The output consists only of the lines from the one with "Launch the Planner tile" through the end of the records, each printed exactly, and contains no pictures.

[Records contained in a dataset]
=-=-=-=-=

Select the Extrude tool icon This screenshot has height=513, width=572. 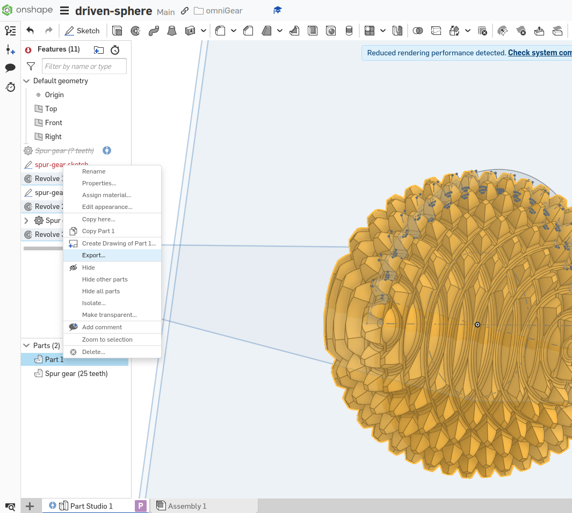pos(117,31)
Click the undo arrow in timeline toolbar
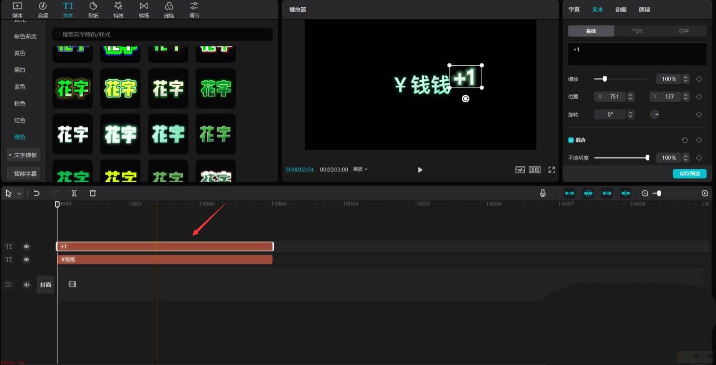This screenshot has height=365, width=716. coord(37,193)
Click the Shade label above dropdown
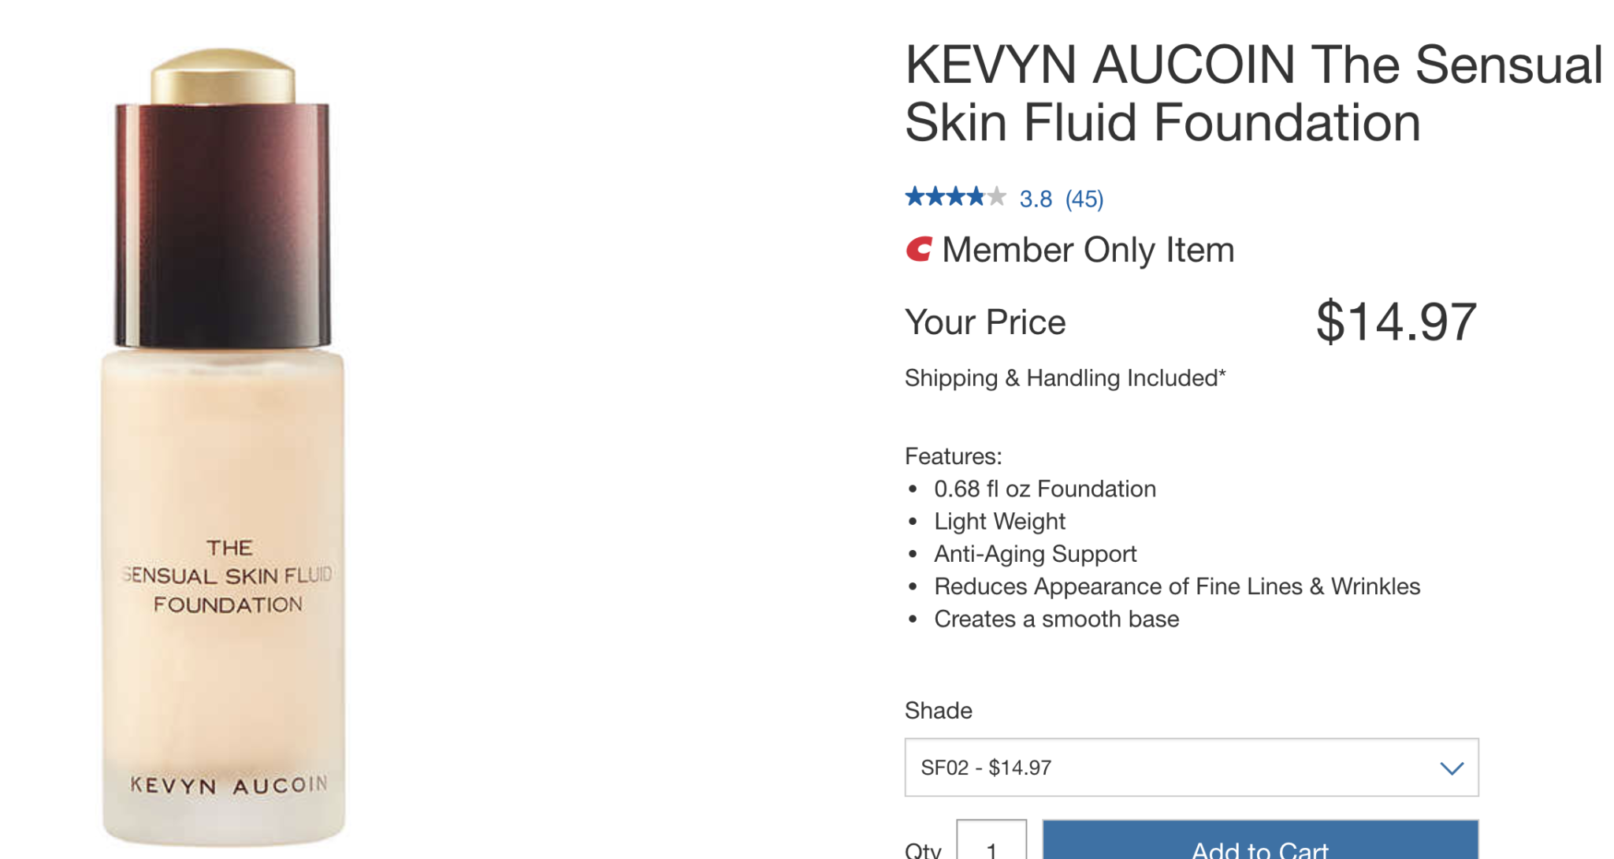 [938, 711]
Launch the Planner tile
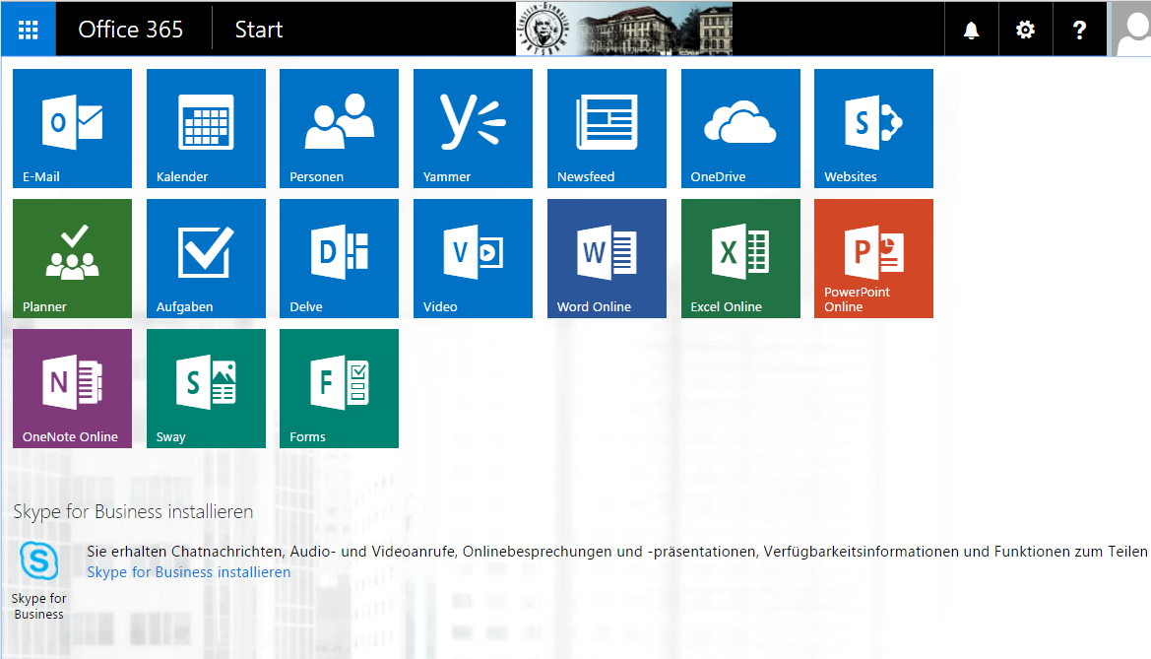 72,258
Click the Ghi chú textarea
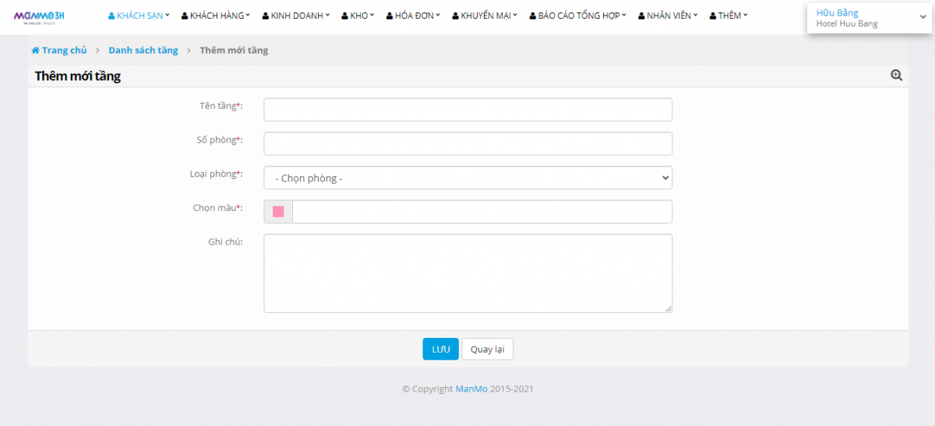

=-=-=-=-=

* OUTPUT FOR THIS TASK:
Launch the Planner tile
 72,258
Click the Ghi chú textarea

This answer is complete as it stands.